## BEGIN SOURCE EXCERPT

Higher wages, energy costs and consumable prices, sustaining capital expenditure on ageing mines and lower volumes sold have all contributed to higher costs across the industry. For example, in November last year Thai-owned Australian coal producer Centennial reported a near doubling of costs over the past two years to an average of around $97/t.

Cost concern

High costs are not a problem while export prices are around $400/t fob Newcastle for NAR 6,000 kcal/kg coal, but prior to April 2021 this price was usually below $100/t and fell to around $50/t in June 2020. At these prices many thermal coal mines in Australia would be losing money and investment in cost reductions could be difficult given the long-term outlook for coal in the face of climate change.

Most coal-mining firms have strong balance sheets after 18 months of strong prices and will have the capacity to invest in their thermal coal operations, but major conglomerates like BHP and Glencore have emission pledges that include ramping down thermal coal production. Smaller firms will still need some finance to maintain or increase production and this is becoming increasingly difficult.

## END SOURCE EXCERPT

**ACTIONS TO TAKE:**
- A) Answer these from the coal text:
(i) Which coal producer reported a near doubling of costs over two years, and to what average?
(ii) What was the export price around in June 2020?
(iii) Which two conglomerates have emission pledges that include ramping down thermal coal production?
- B) Pull out the part of the coal text starting with "Higher wages, energy" and going on through "of around $97/t.", copied word for word.
The entries that follow are separate material and have nothing to do with the coal text.

## BEGIN SUPPLIED ENTRIES

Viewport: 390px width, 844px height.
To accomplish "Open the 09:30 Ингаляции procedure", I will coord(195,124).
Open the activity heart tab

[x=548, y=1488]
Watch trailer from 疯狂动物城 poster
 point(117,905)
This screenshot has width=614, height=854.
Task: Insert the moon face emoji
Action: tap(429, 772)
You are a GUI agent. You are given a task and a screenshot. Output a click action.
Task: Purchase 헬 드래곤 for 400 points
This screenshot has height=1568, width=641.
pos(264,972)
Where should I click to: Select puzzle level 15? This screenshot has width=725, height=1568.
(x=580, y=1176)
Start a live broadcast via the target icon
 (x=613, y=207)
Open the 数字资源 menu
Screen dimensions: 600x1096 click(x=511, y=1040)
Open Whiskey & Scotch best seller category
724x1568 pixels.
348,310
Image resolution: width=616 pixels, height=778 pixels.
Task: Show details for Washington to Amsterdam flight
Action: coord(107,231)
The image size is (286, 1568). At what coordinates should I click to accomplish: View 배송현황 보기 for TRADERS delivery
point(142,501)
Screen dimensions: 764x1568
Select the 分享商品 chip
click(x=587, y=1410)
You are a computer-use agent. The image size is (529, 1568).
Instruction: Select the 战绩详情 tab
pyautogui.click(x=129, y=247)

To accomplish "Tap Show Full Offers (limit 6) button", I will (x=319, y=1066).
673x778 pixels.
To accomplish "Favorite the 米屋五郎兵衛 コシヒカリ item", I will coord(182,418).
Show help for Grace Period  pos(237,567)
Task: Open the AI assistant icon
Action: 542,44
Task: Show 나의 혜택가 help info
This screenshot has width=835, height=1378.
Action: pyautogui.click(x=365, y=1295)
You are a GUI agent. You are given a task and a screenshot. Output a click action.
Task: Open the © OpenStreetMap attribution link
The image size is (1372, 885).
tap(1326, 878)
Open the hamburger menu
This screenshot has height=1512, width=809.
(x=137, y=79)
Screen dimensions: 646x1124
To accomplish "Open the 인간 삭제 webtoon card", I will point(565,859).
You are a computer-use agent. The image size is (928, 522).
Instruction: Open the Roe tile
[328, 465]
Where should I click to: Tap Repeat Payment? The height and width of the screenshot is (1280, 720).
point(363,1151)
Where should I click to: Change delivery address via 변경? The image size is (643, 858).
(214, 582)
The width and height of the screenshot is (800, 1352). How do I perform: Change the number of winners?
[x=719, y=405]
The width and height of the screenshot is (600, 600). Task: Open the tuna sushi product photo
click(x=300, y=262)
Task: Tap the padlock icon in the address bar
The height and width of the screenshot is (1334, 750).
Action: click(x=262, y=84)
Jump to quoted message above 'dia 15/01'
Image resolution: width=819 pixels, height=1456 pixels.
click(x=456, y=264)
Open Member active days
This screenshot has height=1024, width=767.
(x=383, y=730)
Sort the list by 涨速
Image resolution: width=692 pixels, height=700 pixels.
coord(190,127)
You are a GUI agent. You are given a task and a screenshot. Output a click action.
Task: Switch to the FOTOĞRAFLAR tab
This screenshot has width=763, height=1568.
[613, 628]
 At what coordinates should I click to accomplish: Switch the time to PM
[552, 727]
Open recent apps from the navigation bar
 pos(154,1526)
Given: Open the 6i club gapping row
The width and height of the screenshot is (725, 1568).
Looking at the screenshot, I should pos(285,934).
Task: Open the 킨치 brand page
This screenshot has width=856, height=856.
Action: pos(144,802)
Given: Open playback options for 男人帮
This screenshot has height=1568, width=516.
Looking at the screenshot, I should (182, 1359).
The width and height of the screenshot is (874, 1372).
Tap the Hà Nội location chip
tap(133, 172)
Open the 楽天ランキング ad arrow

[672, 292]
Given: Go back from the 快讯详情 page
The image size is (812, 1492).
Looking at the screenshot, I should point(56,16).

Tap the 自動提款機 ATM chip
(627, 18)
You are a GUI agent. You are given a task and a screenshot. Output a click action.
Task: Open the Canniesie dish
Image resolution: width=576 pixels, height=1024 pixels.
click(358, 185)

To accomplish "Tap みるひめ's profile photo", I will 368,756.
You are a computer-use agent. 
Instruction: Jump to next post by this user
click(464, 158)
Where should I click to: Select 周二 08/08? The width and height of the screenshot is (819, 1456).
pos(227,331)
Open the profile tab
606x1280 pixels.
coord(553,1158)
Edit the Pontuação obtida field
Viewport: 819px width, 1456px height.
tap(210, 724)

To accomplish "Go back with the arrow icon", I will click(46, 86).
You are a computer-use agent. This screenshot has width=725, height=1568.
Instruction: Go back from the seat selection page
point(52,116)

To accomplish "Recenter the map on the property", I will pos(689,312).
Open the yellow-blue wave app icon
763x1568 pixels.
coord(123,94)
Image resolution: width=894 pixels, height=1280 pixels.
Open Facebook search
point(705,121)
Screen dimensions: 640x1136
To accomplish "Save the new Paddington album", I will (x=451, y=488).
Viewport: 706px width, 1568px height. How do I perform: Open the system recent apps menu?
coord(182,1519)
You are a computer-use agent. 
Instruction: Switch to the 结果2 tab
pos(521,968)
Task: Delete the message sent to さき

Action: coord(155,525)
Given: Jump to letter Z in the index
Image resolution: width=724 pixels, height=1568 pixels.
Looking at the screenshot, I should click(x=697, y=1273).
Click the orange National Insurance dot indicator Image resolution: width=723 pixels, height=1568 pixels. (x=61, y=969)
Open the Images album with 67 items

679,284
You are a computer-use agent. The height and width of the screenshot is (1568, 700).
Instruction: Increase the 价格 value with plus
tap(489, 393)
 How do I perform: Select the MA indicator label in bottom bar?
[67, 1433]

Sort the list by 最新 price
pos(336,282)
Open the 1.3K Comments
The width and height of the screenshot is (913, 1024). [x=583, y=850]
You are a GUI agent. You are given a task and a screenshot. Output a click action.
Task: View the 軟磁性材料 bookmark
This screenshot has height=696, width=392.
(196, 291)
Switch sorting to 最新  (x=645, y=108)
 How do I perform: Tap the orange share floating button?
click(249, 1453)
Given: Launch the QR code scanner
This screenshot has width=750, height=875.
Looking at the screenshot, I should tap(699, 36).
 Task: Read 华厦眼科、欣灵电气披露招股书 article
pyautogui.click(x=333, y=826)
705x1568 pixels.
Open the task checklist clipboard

## END SUPPLIED ENTRIES

**TASK RESPONSES:**
- A)
(i) Centennial, to an average of around $97/t.
(ii) Around $50/t.
(iii) BHP and Glencore.

- B)
Higher wages, energy costs and consumable prices, sustaining capital expenditure on ageing mines and lower volumes sold have all contributed to higher costs across the industry. For example, in November last year Thai-owned Australian coal producer Centennial reported a near doubling of costs over the past two years to an average of around $97/t.